(Bagian Latihan)
1 > Salin kata demi kata bagian teks tentang kunjungan presiden Indonesia ke Burma, dari "Abdurrahman Wahid alias" sampai "Jendral Aung San.".
2 > Tentukan apakah setiap pernyataan berikut sesuai dengan teks tentang kunjungan presiden Indonesia ke Burma. Jawab ya atau tidak, lalu kutip persis kata-kata teks yang menjadi penentunya: (a) Gus Dur pernah menyatakan ingin membantu pembebasan Aung San Suu Kyi. (b) Megawati bertemu Suu Kyi ketika berkunjung ke Rangon. (c) Presiden Yudhoyono menyampaikan pernyataannya sebelum kembali ke Jakarta.
3 > Lanjutkan teks tentang kunjungan presiden Indonesia ke Burma dari titik teks itu berhenti.

(Teks yang Diberikan)
================================
Minggu, 09 September 2007

SBY Tak Bisa Bedakan Pembajak dan Sandera

March, 04 2006 @ 12:39 pm
SBY Tak Bisa Bedakan Pembajak & Sandera
Ternyata dalam soal Burma antara Presiden Abdurrahman Wahid, Presiden Megawati Soekarnoputri dan Presiden Susilo Bambang Yudhoyono sama saja: mengecewakan dan memalukan! Pasalnya, sebagai kepala negara dan kepala pemerintahan RI yang cukup disegani di ASEAN, tak dimanfaatkan untuk membantu tumbuh dan berkembangnya demokrasi di Burma. Ketiga presiden Indonesia tadi, tak ada satupun yang mampu bertemu Aang San Suu Kyi saat berkunjung ke Rangon, Burma. Bahkan minta bertemu atau membicarakan nasib tokoh demokrasi itu pun tidak. Sekali lagi memalukan!

Abdurrahman Wahid alias Gus Dur, yang katanya presiden paling demokratis karena berasal dari kalangan LSM, pernah menyatakan ingin membantu pembebasan Aung San Suu Kyi. Dan berjanji akan menemui tokoh partai Liga Nasional untuk Demokrasi (NLD) tersebut. Namun ketika tiba di Rangon dalam kunjungan resmi, Gus Dur diam seribu bahasa soal demokrasi di Burma dan pembebasan Aung San Suu Kyi.Megawati Soekarnoputri mempunyai kemiripan nasib karena sama-sama putri bapak bangsa yaitu Soekarno dan Jendral Aung San.

Megawati pada era Soeharto pernah mengalami belenggu politik dan dijadikan ikon oposisi Indonesia. Namun saat Megawati menjadi orang nomor satu di Indonesia, ia seolah lupa dengan asalnya. Ketika berkunjung ke Rangon, Burma, sifat keibuan dan rasa pernah mengalami penderitaan panjang itu hilang. Mega tak bertemu Suu Kyi atau minta bertemu penerima Nobel Perdamaian 1991 itu. Banyak orang bilang Megawati tak memiliki sense of gender, tetapi lebih memiliki sense of general.

Presiden Susilo Bambang Yudhoyono mengaku tidak elok jika dalam kunjungan kenegaraannya ke Burma meminta kepada pemimpin Junta Militer Jenderal Senior Than Shwe agar diperkenankan bertemu Aung San Suu Kyi.“Tentu tidak elok kalau saya berkunjung ke Myanmar, lalu saya katakan kepada Jenderal Senior Than Shwe saya mau bertemu si ini dan itu. Sama saja kalau ada kepala negara berkunjung ke Indonesia, mereka menyatakan ingin bertemu dengan katakanlah pemimpin pemberontak,” ujar Presiden Yudhoyono sebelum kembali ke Jakarta, Kamis (2/3) di Rangon, Burma.
================================
(Data yang Diberikan)

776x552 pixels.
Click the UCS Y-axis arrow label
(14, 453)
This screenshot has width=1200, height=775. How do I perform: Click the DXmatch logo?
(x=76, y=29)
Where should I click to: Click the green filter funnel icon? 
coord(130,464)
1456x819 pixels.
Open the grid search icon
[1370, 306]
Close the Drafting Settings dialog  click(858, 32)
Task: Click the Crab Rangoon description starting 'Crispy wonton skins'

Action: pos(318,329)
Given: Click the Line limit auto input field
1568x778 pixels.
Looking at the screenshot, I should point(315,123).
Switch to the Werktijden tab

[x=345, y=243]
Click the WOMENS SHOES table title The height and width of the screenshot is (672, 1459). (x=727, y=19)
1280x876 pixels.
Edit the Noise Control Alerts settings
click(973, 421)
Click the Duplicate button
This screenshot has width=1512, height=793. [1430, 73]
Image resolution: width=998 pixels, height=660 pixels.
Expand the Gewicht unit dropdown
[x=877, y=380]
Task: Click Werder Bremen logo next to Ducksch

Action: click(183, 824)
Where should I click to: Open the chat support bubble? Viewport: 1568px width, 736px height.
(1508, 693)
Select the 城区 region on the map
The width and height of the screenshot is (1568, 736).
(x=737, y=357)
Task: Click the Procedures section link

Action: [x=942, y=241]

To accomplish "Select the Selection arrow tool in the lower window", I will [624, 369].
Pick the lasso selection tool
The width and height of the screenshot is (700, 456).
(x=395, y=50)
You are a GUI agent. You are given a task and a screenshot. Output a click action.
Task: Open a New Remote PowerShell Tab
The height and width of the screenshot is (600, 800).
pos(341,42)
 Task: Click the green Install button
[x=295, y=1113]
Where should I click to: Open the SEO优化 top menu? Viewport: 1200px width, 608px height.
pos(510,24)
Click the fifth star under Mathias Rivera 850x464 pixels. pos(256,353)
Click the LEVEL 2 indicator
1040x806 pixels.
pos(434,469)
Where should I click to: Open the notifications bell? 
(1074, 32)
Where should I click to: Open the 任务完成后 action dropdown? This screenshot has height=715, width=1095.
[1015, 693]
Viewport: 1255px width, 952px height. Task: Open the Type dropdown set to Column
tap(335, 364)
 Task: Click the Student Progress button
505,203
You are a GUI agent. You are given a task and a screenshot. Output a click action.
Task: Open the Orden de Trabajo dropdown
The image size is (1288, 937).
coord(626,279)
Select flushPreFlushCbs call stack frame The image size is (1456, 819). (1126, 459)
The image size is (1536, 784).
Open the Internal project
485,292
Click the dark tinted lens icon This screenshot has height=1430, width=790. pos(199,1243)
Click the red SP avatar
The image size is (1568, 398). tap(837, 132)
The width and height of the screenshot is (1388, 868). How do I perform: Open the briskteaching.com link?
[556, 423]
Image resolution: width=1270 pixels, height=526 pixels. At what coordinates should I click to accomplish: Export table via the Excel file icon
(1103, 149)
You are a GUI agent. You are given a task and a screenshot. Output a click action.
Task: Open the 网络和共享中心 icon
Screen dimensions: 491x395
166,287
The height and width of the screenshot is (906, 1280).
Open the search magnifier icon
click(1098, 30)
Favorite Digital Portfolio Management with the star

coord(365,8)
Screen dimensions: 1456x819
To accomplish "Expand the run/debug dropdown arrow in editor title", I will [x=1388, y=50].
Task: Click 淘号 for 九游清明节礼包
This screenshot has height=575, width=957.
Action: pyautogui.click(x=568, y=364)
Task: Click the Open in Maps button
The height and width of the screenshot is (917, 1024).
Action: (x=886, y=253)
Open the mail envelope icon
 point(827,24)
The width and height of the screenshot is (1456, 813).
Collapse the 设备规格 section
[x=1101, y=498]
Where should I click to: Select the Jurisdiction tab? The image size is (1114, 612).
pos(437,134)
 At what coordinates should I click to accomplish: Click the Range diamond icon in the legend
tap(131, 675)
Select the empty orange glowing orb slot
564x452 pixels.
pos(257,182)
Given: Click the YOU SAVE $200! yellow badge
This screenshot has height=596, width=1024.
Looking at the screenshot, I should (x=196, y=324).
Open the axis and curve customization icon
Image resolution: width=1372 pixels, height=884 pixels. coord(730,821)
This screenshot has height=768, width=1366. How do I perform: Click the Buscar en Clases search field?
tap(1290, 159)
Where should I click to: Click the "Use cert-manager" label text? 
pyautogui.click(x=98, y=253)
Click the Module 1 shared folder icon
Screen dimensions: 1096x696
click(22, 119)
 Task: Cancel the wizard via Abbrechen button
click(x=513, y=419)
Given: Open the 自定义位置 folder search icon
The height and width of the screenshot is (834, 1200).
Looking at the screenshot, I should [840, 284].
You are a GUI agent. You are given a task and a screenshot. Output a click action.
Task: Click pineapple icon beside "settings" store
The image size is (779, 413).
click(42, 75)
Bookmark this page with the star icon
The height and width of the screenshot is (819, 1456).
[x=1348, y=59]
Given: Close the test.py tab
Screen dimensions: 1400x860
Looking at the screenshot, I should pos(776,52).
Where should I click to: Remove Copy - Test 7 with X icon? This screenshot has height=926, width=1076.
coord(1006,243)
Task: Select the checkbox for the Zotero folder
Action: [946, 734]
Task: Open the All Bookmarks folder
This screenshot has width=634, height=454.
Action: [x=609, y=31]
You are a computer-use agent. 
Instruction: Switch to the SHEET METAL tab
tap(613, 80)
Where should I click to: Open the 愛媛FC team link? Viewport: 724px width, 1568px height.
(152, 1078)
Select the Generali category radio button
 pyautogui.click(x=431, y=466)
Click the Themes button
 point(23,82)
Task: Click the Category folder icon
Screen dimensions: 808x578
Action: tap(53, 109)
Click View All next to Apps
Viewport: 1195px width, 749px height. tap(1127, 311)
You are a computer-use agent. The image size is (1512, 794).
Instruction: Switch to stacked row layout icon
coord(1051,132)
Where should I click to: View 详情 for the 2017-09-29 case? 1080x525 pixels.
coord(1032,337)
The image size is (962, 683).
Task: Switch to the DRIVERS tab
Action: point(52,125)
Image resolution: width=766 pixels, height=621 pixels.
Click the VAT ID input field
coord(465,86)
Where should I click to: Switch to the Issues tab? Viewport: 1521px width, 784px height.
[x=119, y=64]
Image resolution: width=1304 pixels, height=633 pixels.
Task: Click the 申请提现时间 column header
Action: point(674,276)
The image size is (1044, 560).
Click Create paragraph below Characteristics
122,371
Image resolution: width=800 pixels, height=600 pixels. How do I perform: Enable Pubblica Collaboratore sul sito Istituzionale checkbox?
================================
(Jawaban Tertulis)
1 >
Abdurrahman Wahid alias Gus Dur, yang katanya presiden paling demokratis karena berasal dari kalangan LSM, pernah menyatakan ingin membantu pembebasan Aung San Suu Kyi. Dan berjanji akan menemui tokoh partai Liga Nasional untuk Demokrasi (NLD) tersebut. Namun ketika tiba di Rangon dalam kunjungan resmi, Gus Dur diam seribu bahasa soal demokrasi di Burma dan pembebasan Aung San Suu Kyi.Megawati Soekarnoputri mempunyai kemiripan nasib karena sama-sama putri bapak bangsa yaitu Soekarno dan Jendral Aung San.

2 >
(a) Ya: "pernah menyatakan ingin membantu pembebasan Aung San Suu Kyi"
(b) Tidak: "Mega tak bertemu Suu Kyi atau minta bertemu penerima Nobel Perdamaian 1991 itu."
(c) Ya: "ujar Presiden Yudhoyono sebelum kembali ke Jakarta, Kamis (2/3) di Rangon, Burma"

3 >
Pernyataan SBY di atas sungguh memalukan karena tak didasari fakta dan kenyataan sejarah di Burma. Pertama adalah keliru menganggap Junta Militer sebagai sebuah pemerintah yang sah. Sebab kenyataannya mereka adalah kumpulan orang bersenjata yang telah menganulir hasil pemilu demokratis pada 1990 yang dimenangkan oleh Liga Nasional untuk Demokrasi pimpinan Aung San Suu Kyi. Pasca pemilu 1990 hingga saat ini, gerombolan tentara pimpinan Jendral Senior Than Shwe telah mengobok-obok demokrasi di negeri pagoda tersebut. Ribuan anggota parlemen terpilih ditangkapi, dipenjara tanpa diadili - diantaranya banyak yang mati di penjara, kampus-kampus ditutup, partai dan kegiatan politik dilarang dan menahah para aktivis politik termasuk Aung San Suu Kyi. Burma yang sejak 1997 bergabung menjadi anggota ASEAN terus menerus menipu sesama anggota ASEAN tentang pelaksanaan demokrasi di negeri itu.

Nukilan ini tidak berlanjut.